Wednesday, November 5, 2008

Print Vs. Online

Designing for print and website are two completely different layouts. In print (newspaper, book, etc), the text is linear and static. Linear text is where you have no choice but to read the whole thing (Kress and van Leeuwen, 2006).

Compared to print, a webpage design (online), readers follow the F-shaped pattern and more interactive. They first read the horizontal movement across the top part of the content following, move down the page a bit and read across in second horizontal and lastly scan the left side in a vertical movement (Nielsen, 2006).





Walsh (2006) states pictures are worth a thousand words using visual codes such as colour, framing, angle,line, perspective, etc. in other words 'visual grammar'. Readers must be able to decode the message based on the audience's culture, background and knowledge in order to understand the meaning.

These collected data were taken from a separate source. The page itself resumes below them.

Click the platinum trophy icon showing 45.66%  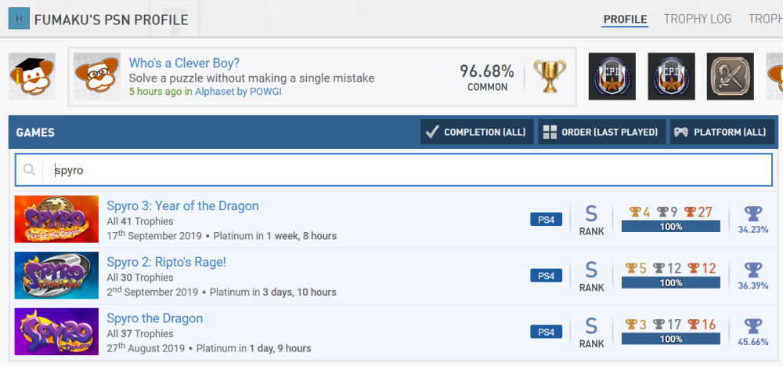[x=752, y=326]
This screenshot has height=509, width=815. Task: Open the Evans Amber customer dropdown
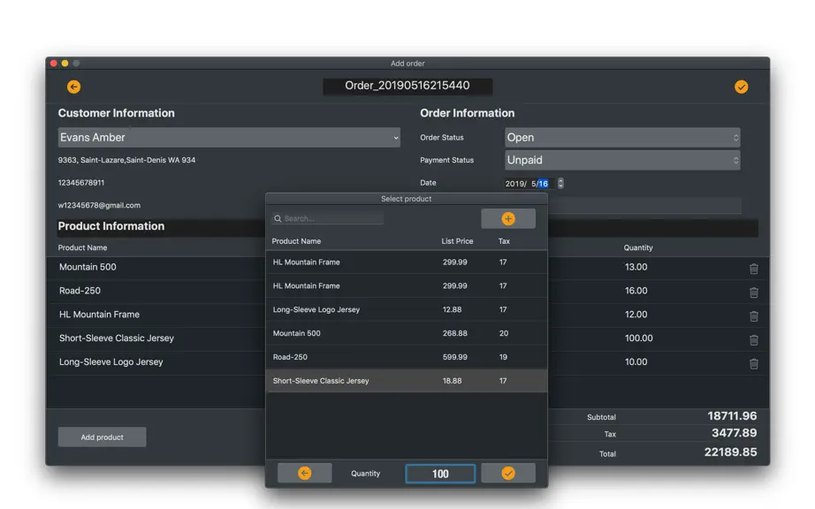[229, 138]
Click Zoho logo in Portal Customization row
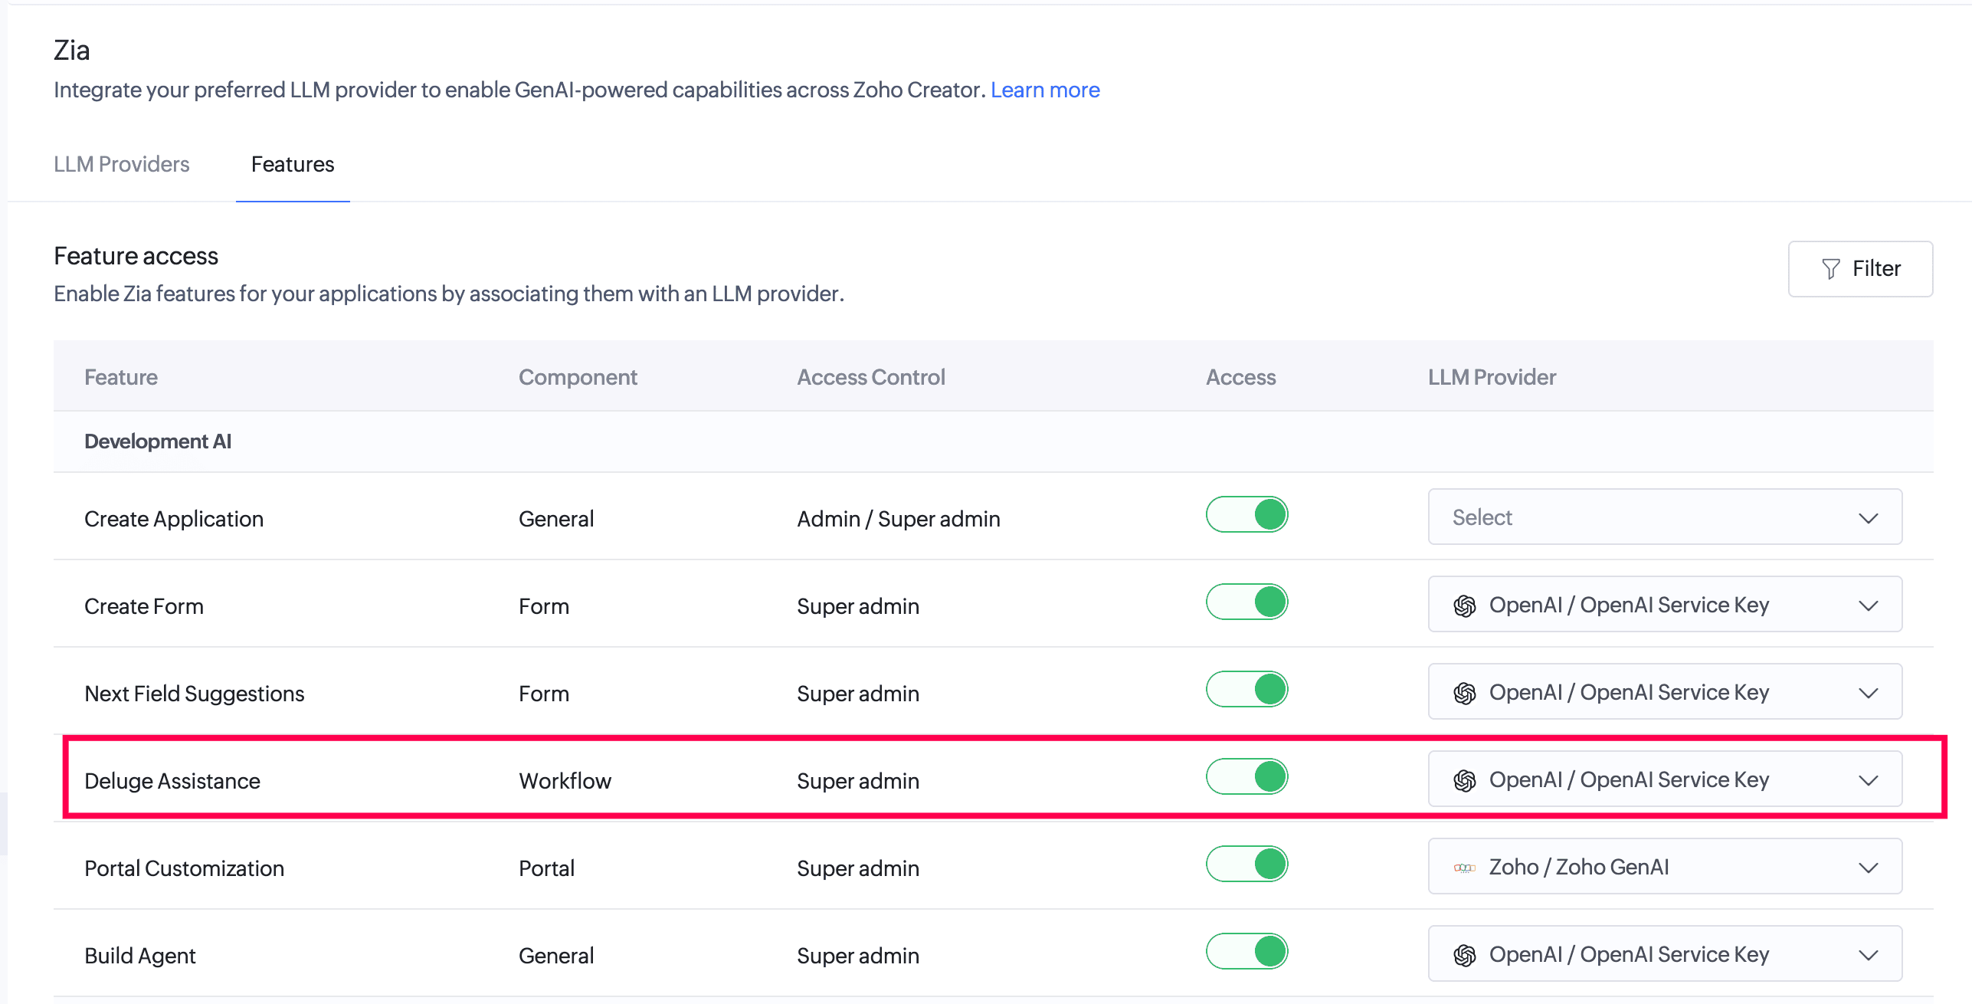The height and width of the screenshot is (1004, 1972). pos(1465,868)
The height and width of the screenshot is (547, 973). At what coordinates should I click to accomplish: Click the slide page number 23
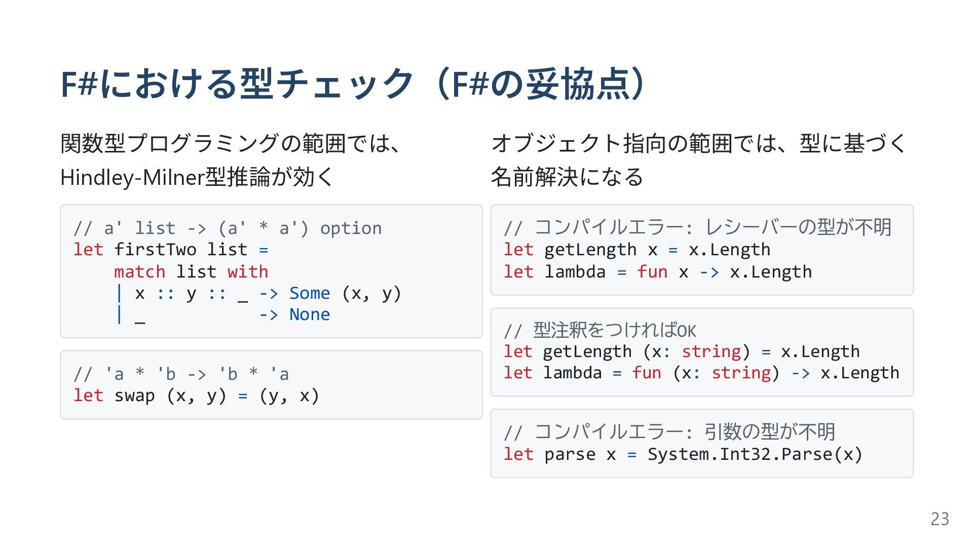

Designing a website is that information can linked with other sites that gives the readers more choices based on our interest. According to Nielsen (1997), people rarely read web pages word by word; they scan the page, picking out individual words and sentences.Online readers interact more with words and pictures in terms of frames, hyperlinks, etc.
Although readers for blogs make it often harder to understand the site and trust the author as blogs are too internally focused and ignore key usability issues (Nielsen, 2005).




References:

Kress, G & van Leeuwen, T 2006, Reading Images: Grammar of Visual Design, Routledge, London

Nielsen, J 2006, F-Shaped Pattern For Reading Web Content, viewed 5 November 2008, <http://www.useit.com/alertbox/reading_pattern.html>

Walsh, M 2006, The 'textual shift': Examining the reading process with print and visual and multimodal texts, Australian Journal of Language and Literarcy, vol. 29, no. 1, p.24-37.